You can acclimate to heat by being outside (if the temperatures are stable for the duration of the 14-day period), or you can relax in a sauna, like the ones in the wet area at your local VASA. If you live in a humid climate, you might want to opt for the steam room instead of a dry sauna. Steam rooms mimic a humid climate and make it harder for the body to cool because sweat can’t evaporate as quickly. Regular sauna sessions done during cooler months will give you a head start on hot temperatures before they happen.



Hydration is key to acclimating to heat for physical activities. Ensure you are drinking plenty of fluids and eating foods that contain a lot of water, like the ones found in this VASA blog. Hydration helps all bodily functions work properly, so it should be a focus before, during, and after a workout so you don’t put added stress on your body by becoming dehydrated.

Insufficient water intake also puts you at risk of dehydration, heat exhaustion, and heat stroke. Dehydration occurs when too much water is lost and is not replaced in a timely manner. You can judge your level of dehydration by looking at your urine color. Dark yellow means you need water now, whereas a light or colorless fluid means you are adequately hydrated. Low hydration levels negatively impact workout performance and can put you at risk of heat exhaustion.

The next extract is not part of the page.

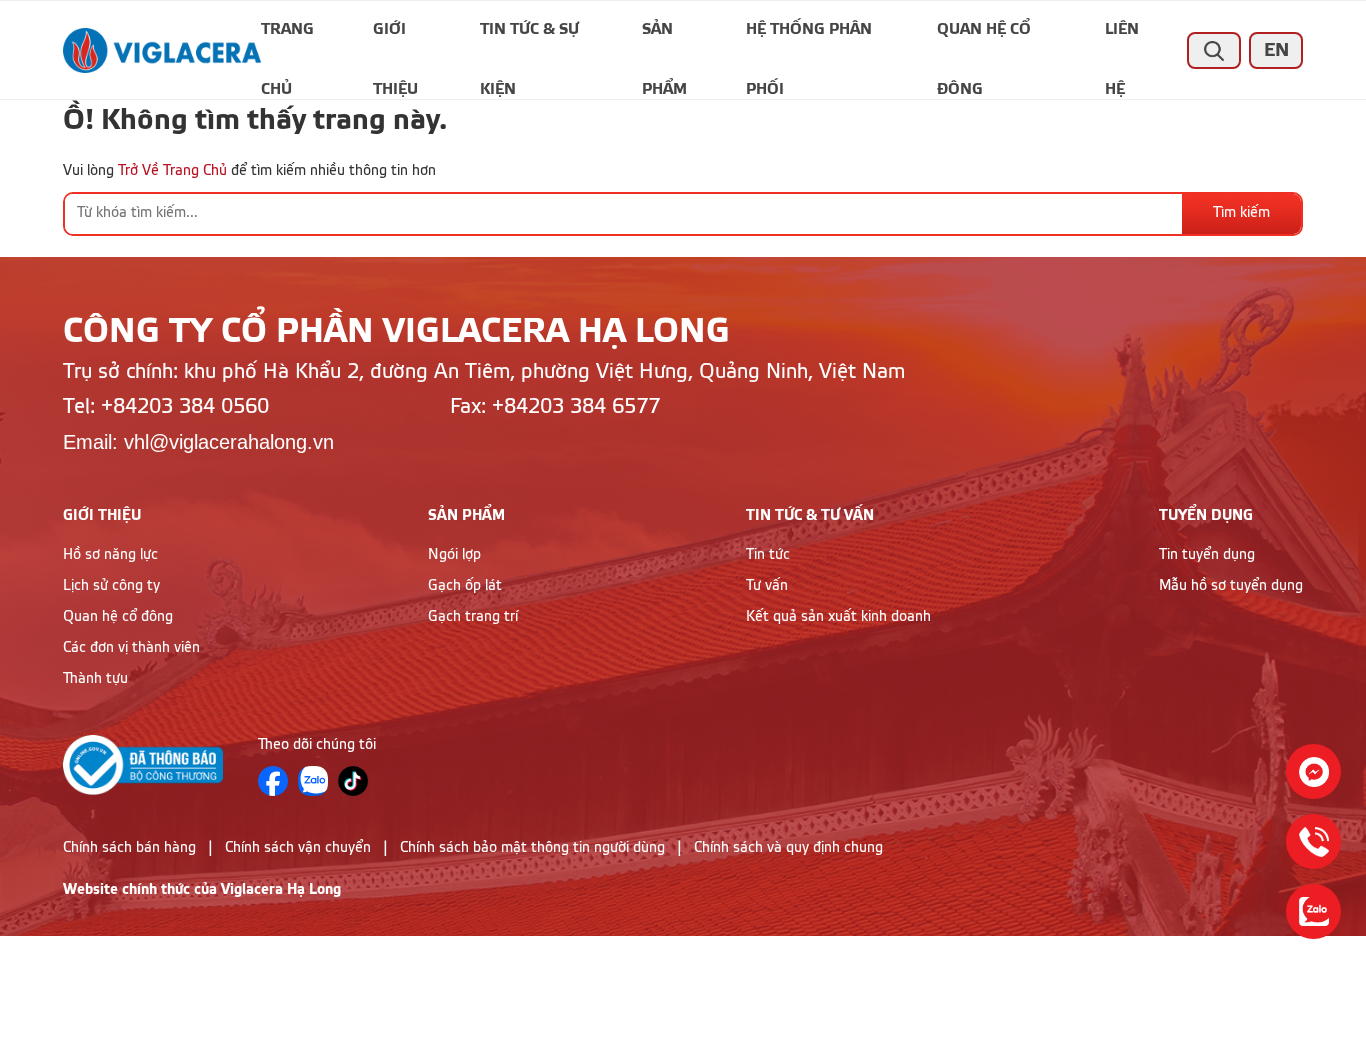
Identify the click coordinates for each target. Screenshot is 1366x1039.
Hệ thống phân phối (809, 40)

Signs of heat exhaustion include dizziness, thirst, heavy sweating, nausea, and weakness, which could turn into heat stroke if not addressed quickly. Heat exhaustion occurs when your body can’t cool itself off fast enough. If you start to feel any of these symptoms, move to a cooler area, sip water, loosen clothes, and seek medical attention if symptoms do not improve. Heat stroke is a life-threatening condition. Symptoms include confusion, dizziness, and loss of consciousness. Move the person to a cooler area, loosen clothing, and cool with water while waiting for help to arrive.

Here are a few tips for exercising safely in hot temperatures:

  • Prepare your body for hot temperatures using sauna or steam rooms during winter and spring months
  • Wear light colored clothing when exercising outside (reflects sunlight and heat)
  • Drink plenty of fluids (including electrolytes) before, during, and after exercise
  • Build up your tolerance to heat over the course of two weeks
  • Stop exercising if you feel any symptoms of heat exhaustion or heat stroke
  • Do not try to match your cool weather exercise output in hotter temperatures
  • Remember, sweating is essential to cooling the body and nothing to be embarrassed about



Whether you are hitting the gym or heading outside for a run, make sure you have spent some time getting your body ready for hotter weather. Hot temperatures can put you at risk of dehydration, heat exhaustion, and heat stroke if you are not used to the heat or exercising too hard in how weather. VASA offers sauna and steam rooms that you can use to prep for warmer weather during cooler months, and in the summer, VASA’s air-conditioned gyms can give you a break from the heat.